►

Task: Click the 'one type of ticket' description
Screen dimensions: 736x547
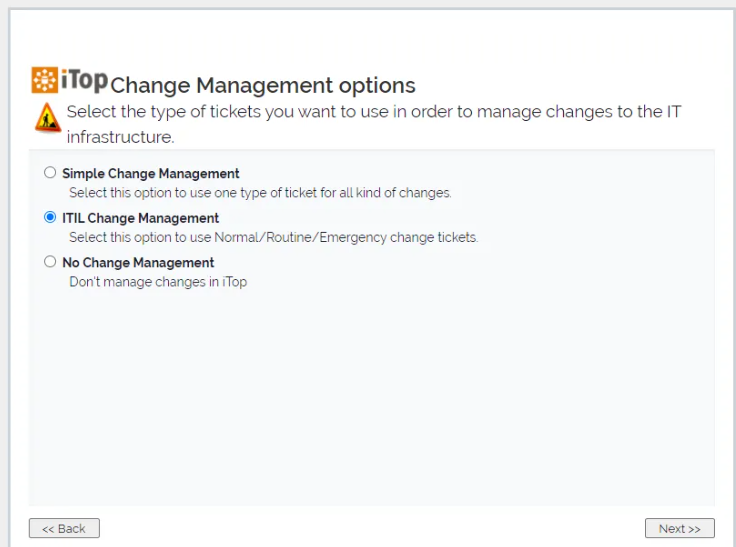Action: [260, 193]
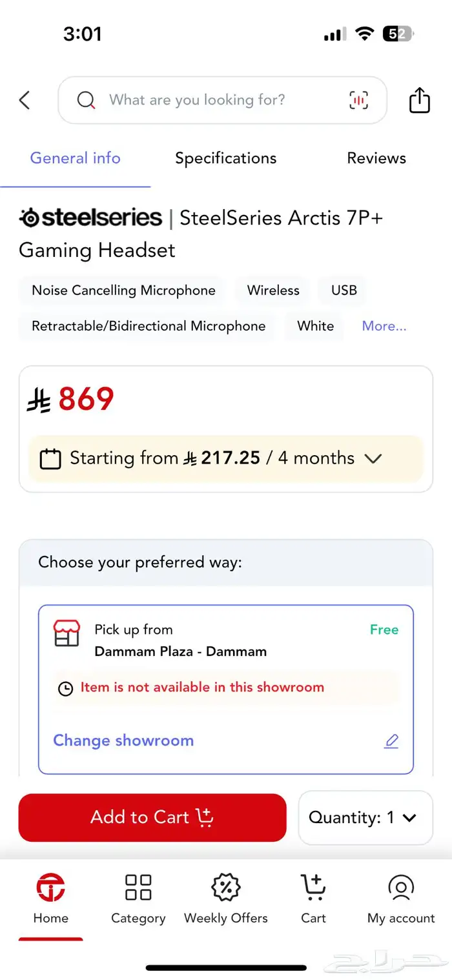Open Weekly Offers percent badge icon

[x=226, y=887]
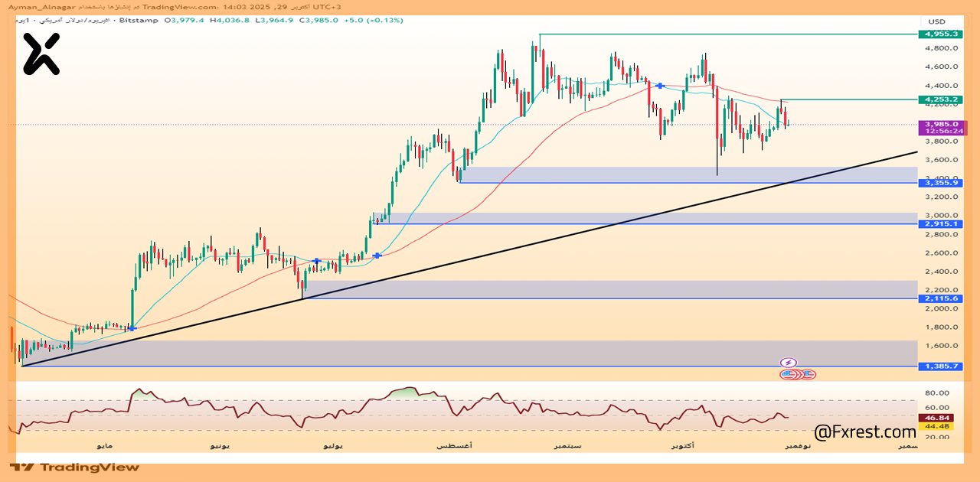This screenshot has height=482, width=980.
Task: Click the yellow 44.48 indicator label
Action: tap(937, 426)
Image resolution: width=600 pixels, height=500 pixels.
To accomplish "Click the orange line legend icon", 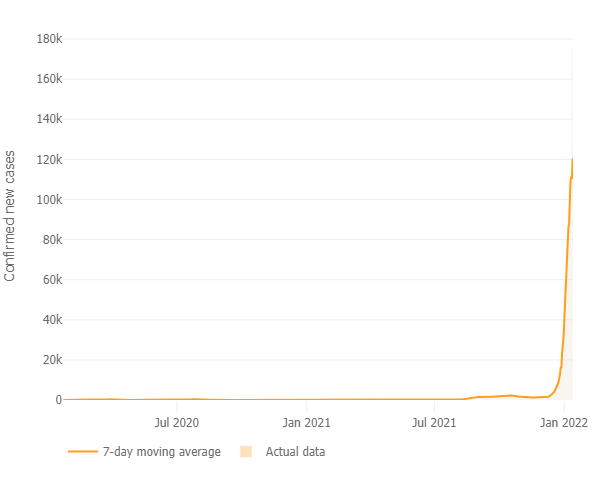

◄

◆ EXERCISE DESCRIPTION: Set down the lines from the one containing "Screen dimensions: 736x547" through the last line of the records above, both included, exactly as they appear and with no other text. Pictures should not be set down.

◆ SOLUTION FOR THIS PROBLEM:
Screen dimensions: 736x547
Action: [260, 193]
Open Weekly Offers percent badge icon

[x=226, y=887]
This screenshot has height=482, width=980.
Task: Click the yellow 44.48 indicator label
Action: tap(937, 426)
Image resolution: width=600 pixels, height=500 pixels.
To accomplish "Click the orange line legend icon", 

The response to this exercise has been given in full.